SULTAN GÜLÇE İZ, PELİN SAĞLAM METİNER, ILGIN KIMIZ, ÇAĞLAR KAYALI, SAİME İSMET DELİLOĞLU GÜRHAN
European Journal of Therapeutics - 2018;24(2):106-111
Objective: KDN (2-keto-3-deoxy-D-glycero-D-galacto-nononic acid), a member of the sialic acid family, is a hapten-structured low-molecular-weight monosaccharide on the cell membrane, which cannot induce immune responses without a carrier protein. Since it is over-expressed on the cancerous cells’ membrane, it is thought to be a great target molecule for anti-cancer treatments.
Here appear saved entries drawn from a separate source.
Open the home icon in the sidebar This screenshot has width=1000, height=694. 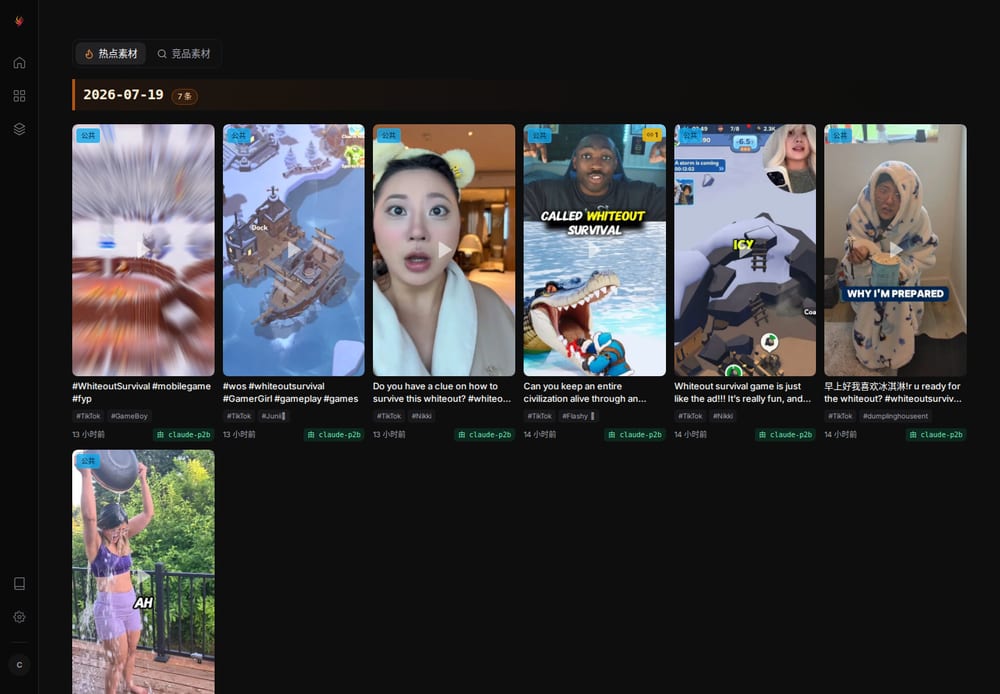point(19,63)
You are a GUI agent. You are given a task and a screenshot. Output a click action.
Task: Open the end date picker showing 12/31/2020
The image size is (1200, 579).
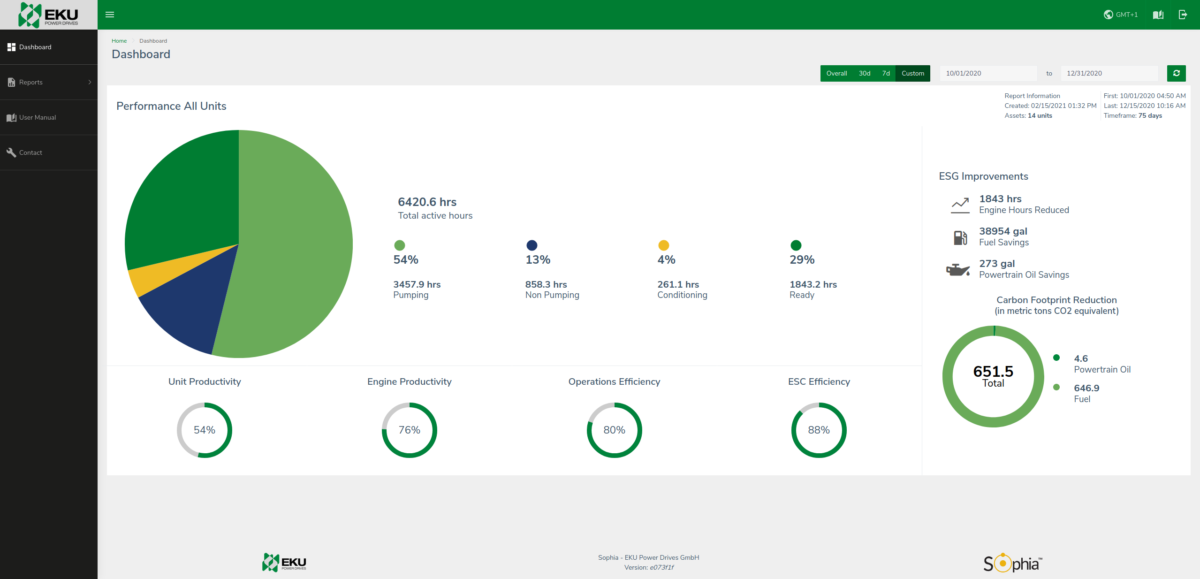click(x=1110, y=72)
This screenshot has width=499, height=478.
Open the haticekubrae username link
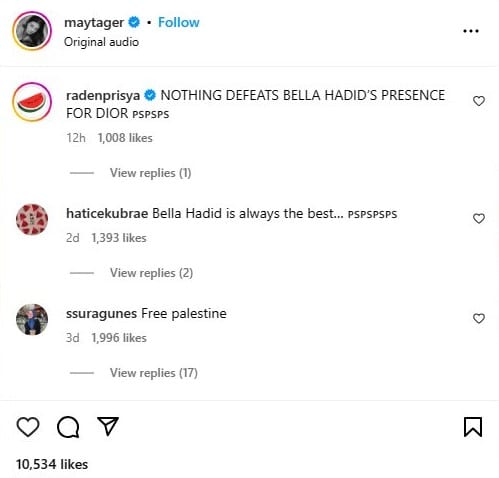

The aim of this study is to obtain high titersof the anti-KDN polyclonal antibody response without using any carrier protein against the hapten-structured KDN molecule alternative to Freund’s adjuvants. Methods: Montanide™ ISA 61 VG, a water-in-oil adjuvant; ISA 201 VG, a water-in-oil-in-water emulsion adjuvant; and IMS 1313 VG NPR, an aqueous-dispersion-based nanoparticle (50-200 nm) microemulsion adjuvant; and Freund’s adjuvant were used as anti-KDN antibody response stimulators. FourBALB/c mice were used for each adjuvant group, and immunization was performed at eight different time points. Anti-KDN antibody levels induced after each immunization with different adjuvants were detected with indirect enzyme-linked immunosorbent assay. Results: The adjuvant efficiency of Montanide™ ISA 61 VG water in oil adjuvant was 1.4 times higher than in Freund’s adjuvant (p<0.0001), with a maximum anti-KDN level on Day 83. Conclusion: It’s shown that without any carrier protein conjugation molecules such as hapten-structured KDN, higher amount anti-KDN antibody titres could be obtained by using a more safe and effective Montanide™ ISA 61 VG water-in-oil adjuvant as an alternative to Freund’s adjuvants. In this regard, it may be possible to produce high-antibody titers without using any carrier molecule, especially when commercial large scale monoclonal antibodies are desired to be produced against haptens as therapeutic approaches.